Understanding the Role Played by Audiologists. 2019-02-25
It’s barely a century since the evaluation of hearing loss first became the focus of dedicated healthcare professionals. Until that point, the diagnosis was undertaken by a GP or perhaps an ENT doctor, and the patient was left to acquire whatever assisted hearing device might have been available. Although instruments with which to measure deafness were around in the 1920s, in practice, it was service personnel returning from two successive world wars with the condition we now call noise-induced hearing loss that prompted greater interest and led, eventually, to the science known as audiology and the first professional audiologists.

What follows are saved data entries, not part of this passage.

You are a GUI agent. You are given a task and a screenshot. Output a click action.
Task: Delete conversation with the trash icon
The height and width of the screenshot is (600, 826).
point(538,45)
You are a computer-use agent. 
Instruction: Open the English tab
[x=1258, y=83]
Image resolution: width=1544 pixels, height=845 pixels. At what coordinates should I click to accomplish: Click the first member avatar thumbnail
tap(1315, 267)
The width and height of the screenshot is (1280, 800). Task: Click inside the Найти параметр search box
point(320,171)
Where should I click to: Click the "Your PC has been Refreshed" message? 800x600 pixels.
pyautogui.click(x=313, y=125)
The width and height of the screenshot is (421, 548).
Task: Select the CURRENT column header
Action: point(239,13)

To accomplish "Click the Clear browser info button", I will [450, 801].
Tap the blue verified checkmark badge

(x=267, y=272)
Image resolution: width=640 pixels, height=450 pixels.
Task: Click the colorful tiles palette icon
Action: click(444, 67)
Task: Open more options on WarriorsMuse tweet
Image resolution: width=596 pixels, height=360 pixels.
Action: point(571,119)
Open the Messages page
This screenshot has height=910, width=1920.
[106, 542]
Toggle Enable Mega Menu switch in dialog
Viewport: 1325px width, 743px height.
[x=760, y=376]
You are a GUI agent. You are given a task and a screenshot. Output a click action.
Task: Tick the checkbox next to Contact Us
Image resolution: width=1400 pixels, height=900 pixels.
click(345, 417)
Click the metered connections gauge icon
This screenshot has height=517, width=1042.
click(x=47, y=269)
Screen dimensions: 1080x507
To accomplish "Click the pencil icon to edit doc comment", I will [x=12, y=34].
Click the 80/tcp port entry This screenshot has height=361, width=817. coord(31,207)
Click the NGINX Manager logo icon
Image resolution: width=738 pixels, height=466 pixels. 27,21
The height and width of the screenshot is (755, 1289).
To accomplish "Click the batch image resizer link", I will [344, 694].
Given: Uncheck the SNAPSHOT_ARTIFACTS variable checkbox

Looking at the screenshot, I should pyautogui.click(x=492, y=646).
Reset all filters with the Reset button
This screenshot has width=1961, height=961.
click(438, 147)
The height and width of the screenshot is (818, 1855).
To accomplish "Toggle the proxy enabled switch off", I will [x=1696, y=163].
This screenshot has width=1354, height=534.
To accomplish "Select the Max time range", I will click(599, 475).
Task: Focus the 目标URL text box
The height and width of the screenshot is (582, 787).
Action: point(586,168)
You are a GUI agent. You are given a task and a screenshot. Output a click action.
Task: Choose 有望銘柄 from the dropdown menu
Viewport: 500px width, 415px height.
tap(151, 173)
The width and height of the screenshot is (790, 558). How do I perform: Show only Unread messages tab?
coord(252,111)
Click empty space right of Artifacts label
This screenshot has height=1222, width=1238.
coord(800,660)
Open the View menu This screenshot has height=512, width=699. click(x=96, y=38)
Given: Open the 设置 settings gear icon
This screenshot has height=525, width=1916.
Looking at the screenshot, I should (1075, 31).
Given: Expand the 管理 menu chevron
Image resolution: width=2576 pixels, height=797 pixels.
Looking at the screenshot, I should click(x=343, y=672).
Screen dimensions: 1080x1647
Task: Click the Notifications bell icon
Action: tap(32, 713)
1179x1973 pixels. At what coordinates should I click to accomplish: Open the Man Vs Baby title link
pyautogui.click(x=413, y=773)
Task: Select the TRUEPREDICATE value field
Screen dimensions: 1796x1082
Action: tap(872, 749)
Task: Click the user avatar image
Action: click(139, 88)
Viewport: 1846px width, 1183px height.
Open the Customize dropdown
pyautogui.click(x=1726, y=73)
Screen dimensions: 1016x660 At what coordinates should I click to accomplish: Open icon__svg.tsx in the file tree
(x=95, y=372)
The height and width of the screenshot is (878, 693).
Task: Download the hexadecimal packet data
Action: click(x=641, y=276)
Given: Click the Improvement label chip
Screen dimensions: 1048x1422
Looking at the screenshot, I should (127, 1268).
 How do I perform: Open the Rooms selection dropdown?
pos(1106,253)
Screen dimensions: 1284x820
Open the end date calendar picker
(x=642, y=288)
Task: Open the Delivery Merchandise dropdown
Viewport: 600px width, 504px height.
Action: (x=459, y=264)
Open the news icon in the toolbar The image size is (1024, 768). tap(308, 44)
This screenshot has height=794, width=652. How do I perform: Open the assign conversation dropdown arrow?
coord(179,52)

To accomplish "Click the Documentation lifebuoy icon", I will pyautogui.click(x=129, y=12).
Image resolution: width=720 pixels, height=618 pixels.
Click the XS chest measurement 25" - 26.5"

Locally, the profession is governed by the Health Professions Council of South Africa (HPCSA) with which both students and graduates must register and abide by its codes of practice. The minimum requirement for practitioners is an appropriate bachelor’s degree. Those currently offered in South Africa include the BA or BSc (Audiology), Bachelor of Communication Pathology, BA Speech and Hearing Therapy, and Bachelor in Speech-Language Pathology and Audiology. Regardless of which course they may choose, all students aiming to become audiologists are also required to complete 400 hours of clinical work covering diagnostic audiology and rehabilitation, as well as the management of vestibular disorders and tinnitus. For those seeking a higher qualification, PhD programmes and research-based master’s degrees are available at some SA universities.
In common with other healthcare professionals in South Africa, following their graduation, all audiologists are legally required to complete a year of paid community service, during which they are supervised by more senior colleagues before they will be eligible to apply for a position elsewhere.
Whether in a community clinic or a private practice, the job requires both sound technical and interpersonal skills. While the ability to conduct and interpret the results of diagnostic procedures such as the audiogram, and the Rinne and Weber tests, it is important to put patients at ease and ensure that they fully understand the possible outcomes, as well as the various management options that may be available to them.
Once the results of the tests are known and the hearing loss is confirmed, the next step is normally to recommend a suitable assisted hearing solution. In most cases, this will be a hearing aid, but severe or profound deafness may require a cochlear implant and a referral to an ENT surgeon. It is common practice for audiologists to stock a range of hearing aids for sale to patients.
Once a suitable unit has been selected, the healthcare professional must then fit it and adjust it to match the user’s hearing requirements, while offering advice on its operation and care.